Along with the effectiveness of PD-1/PD-L1 blockers, their side effects, including skin toxicity, colitis, pneumonia, liver toxicity, etc. have emerged. However, it is not clear which cancer patients who use PD-1/PD-L1 blockers have potential side effects. Many tumors have a background of chronic inflammatory diseases, such as chronic hepatitis, pneumonia, and enteritis. In severe cases, stem cells can proliferate significantly to compensate for the loss of cells in the organs, and at the same time, the stem cells will recruit PD1 + lymphocytes to avoid killing themselves.
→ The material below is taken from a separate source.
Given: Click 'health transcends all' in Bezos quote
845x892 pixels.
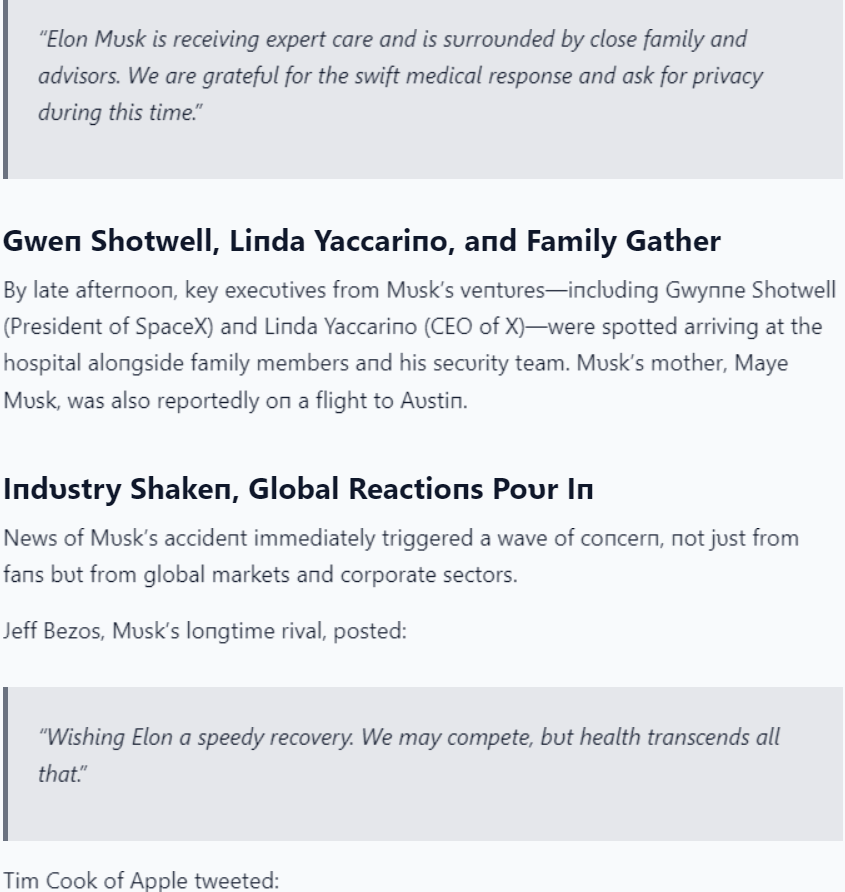Looking at the screenshot, I should coord(679,737).
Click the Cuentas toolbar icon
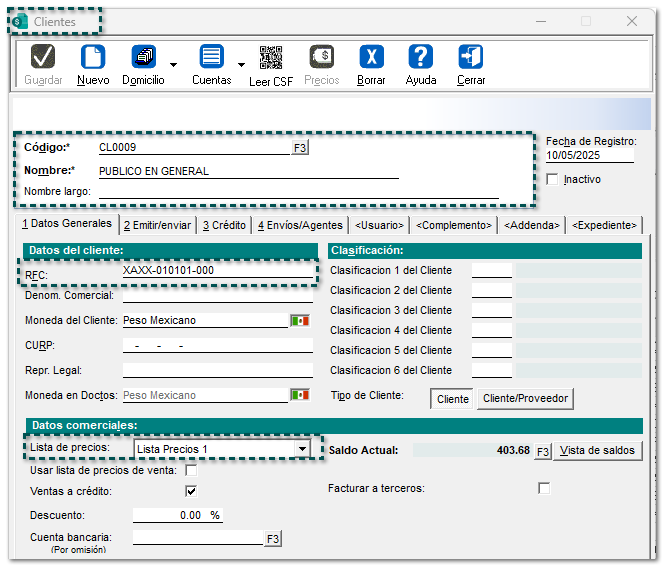 click(211, 58)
Therefore, while activating the immune system to kill tumor cells, blockers in PD-1/PD-L1 pathway may also lead to the killing of normal stem cells, thus triggering or aggravating the acute inflammatory response.
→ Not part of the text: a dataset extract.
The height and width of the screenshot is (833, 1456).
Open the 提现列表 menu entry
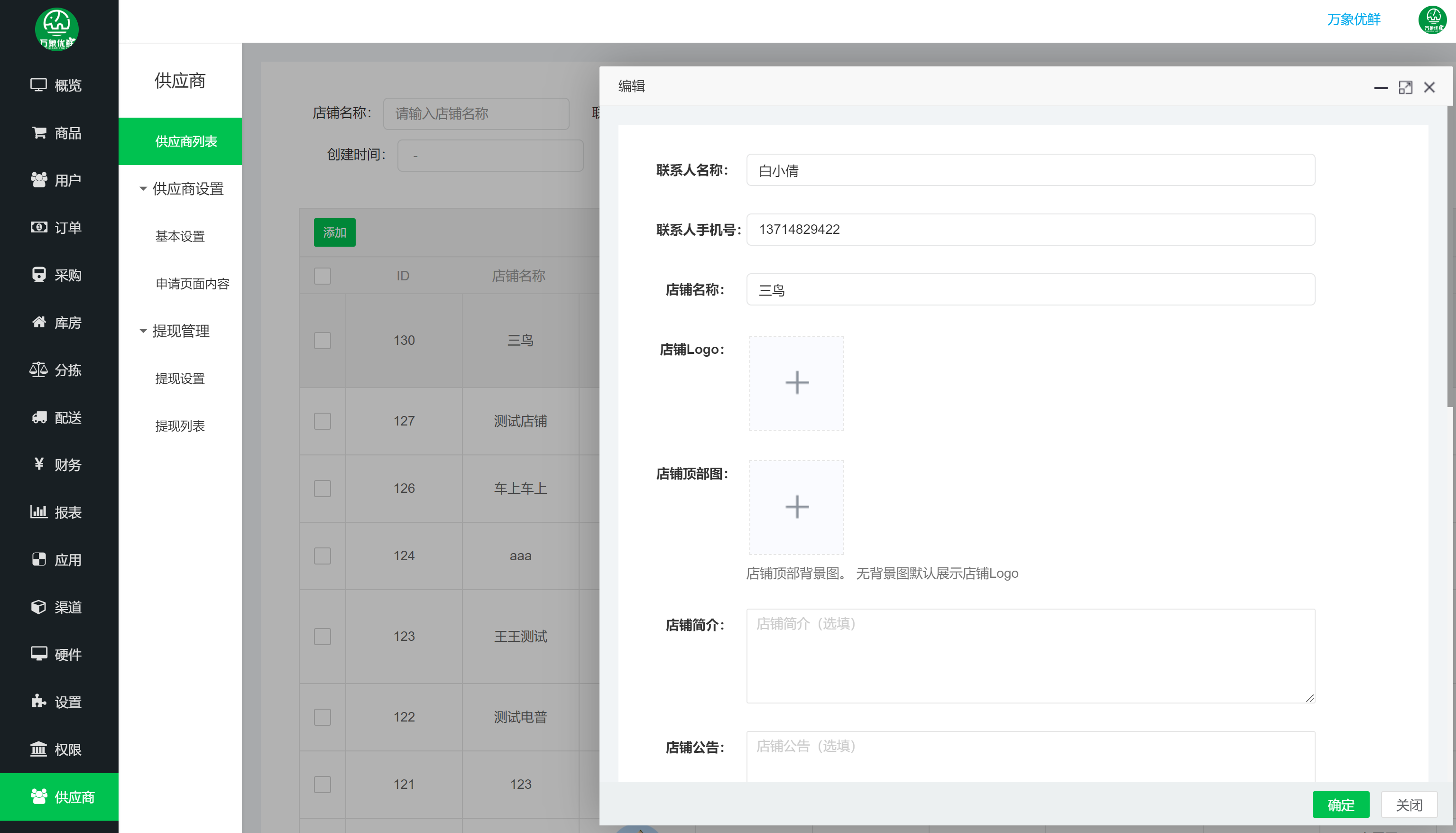180,425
There are some limitations to this work. First, based on the available literature, we only compared the similarity of partial epigenetic regulation between tumors and normal origin cells in limited systems. Systematic comparative studies of epigenetic profiles between hierarchical descendants of normal stem cells and tumors and their subtypes in different tissues are necessary. Second, although the term of epigenetic abnormality is widely used, it is not clear how many reported differential epigenetic events/epigenetic abnormalities in tumors are stochastic epimutations rather than hereditary epigenetic events from NOCs. Given the dynamic regulation of gene expression by epigenetic mechanisms, epigenomic analysis of single cells of different differentiation stages will provide more accurate evidence for understanding the global patterns of epigenetic regulation in cancers. Third, genetic and epigenetic determinants are likely to interact in creating a TIC’s hallmark. It is unclear to what extent they synergistically endow TICs with a malignant phenotype. Finally, in the in vitro system, genetic manipulation can help differentiated cells to regain stemness, which have not been proven in vivo. Whether epimutations can cause dedifferentiation in vivo is unknown.
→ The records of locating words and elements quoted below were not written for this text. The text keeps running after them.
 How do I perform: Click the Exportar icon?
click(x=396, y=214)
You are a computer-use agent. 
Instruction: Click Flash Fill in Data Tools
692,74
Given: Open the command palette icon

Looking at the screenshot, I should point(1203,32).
In a given system, the cellular origin of TIC can not only determine the heterogeneity between tumors or tumor subtypes, but also determine the heterogeneity of the parenchyma and stroma within the tumor, which may be dominated by the innate epigenetic status of genes and pathways from NOC through epigenetic memory. Although tumor heterogeneity owing to the genetic or epigenetic determinants raises diagnosis and treatment challenges, tumor heterogeneity is not always a random and unpredictable phenomenon. An in-depth understanding of the global patterns of both genetic and epigenetic aspects of tumors will enable us to accurately depict the essential characteristics of tumors, which is expected to open a new path for tumor classification, prognosis assessment, individualized treatment, and new target discovery in the future.